== EXERCISE MATERIAL ==
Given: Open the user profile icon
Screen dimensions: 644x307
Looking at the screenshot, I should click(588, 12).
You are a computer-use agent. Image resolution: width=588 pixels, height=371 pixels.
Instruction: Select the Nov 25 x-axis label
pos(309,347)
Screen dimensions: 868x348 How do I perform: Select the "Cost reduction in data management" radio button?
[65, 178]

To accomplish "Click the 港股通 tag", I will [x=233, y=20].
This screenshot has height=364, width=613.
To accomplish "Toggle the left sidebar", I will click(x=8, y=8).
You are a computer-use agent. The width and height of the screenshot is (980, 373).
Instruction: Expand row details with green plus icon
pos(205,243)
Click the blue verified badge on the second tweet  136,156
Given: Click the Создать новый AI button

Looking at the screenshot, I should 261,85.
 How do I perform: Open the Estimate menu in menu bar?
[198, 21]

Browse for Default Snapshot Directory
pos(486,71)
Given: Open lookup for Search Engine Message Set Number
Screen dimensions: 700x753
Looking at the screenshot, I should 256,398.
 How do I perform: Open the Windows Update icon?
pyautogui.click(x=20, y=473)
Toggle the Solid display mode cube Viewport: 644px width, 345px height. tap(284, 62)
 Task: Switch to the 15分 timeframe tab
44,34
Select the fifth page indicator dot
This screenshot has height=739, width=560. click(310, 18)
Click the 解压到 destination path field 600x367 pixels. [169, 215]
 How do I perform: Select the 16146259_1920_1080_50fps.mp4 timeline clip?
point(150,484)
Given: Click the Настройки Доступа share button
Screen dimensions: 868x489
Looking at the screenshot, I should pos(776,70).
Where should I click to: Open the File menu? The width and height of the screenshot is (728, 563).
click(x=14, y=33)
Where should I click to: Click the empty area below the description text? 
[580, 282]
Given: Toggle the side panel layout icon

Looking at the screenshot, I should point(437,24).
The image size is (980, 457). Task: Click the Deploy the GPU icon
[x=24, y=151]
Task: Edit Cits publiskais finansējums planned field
===
**WHAT THE TASK ASKS**
Your reply must consist of one number, the count of lines in the entries that hold "will".

**ANSWER FOR THE TASK**
2